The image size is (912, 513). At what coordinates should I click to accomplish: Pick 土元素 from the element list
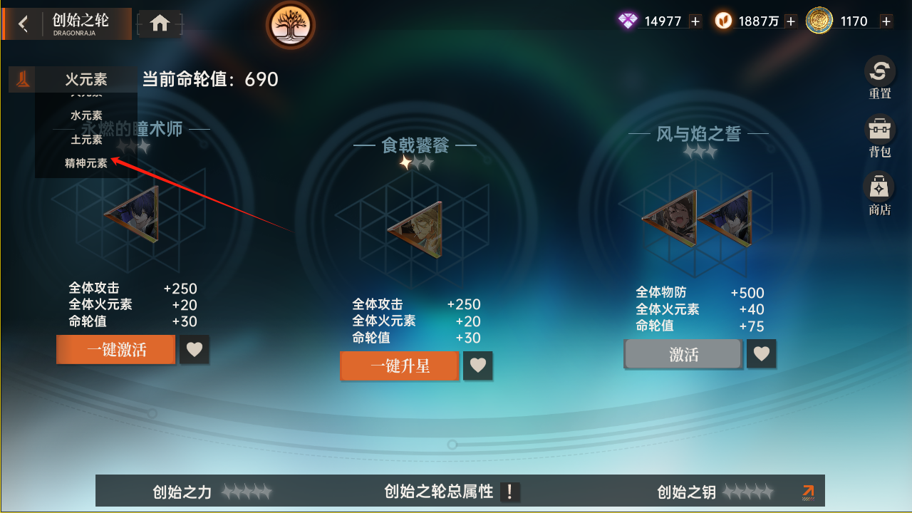86,140
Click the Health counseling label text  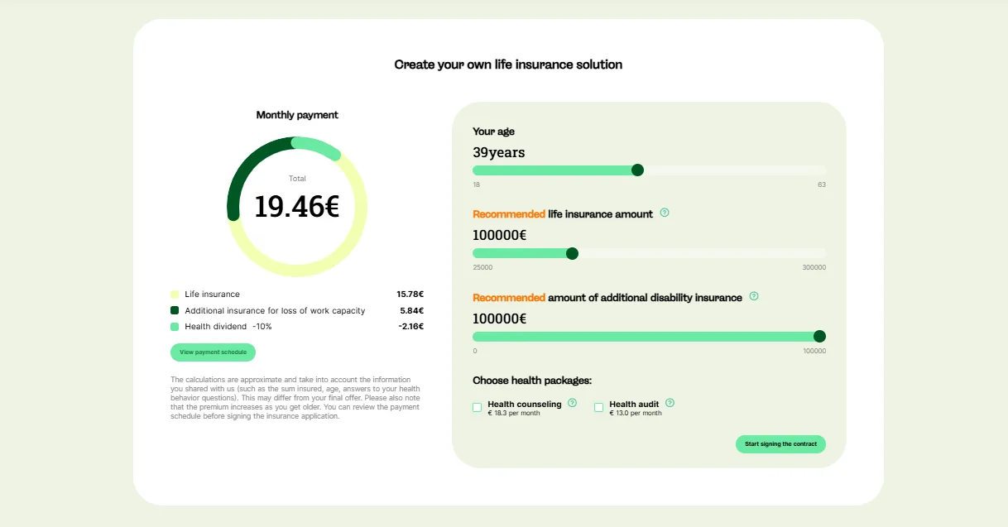(525, 404)
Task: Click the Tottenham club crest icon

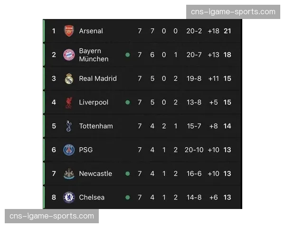Action: (x=69, y=126)
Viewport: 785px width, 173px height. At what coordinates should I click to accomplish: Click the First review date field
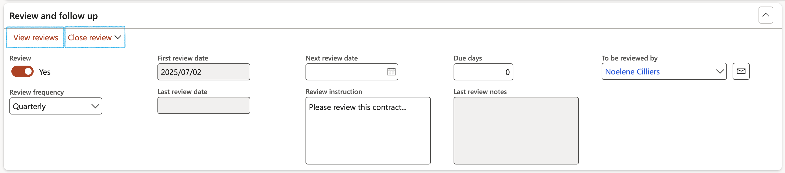point(204,72)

• [YOUR GOAL]: Your copy should hold exactly the lines from the one with "Viewport: 785px width, 173px" through the final line of the records, both ends included, and no pictures.

• [SOLUTION TO THIS PROBLEM]:
Viewport: 785px width, 173px height. At what coordinates should I click to accomplish: Click the First review date field
point(204,72)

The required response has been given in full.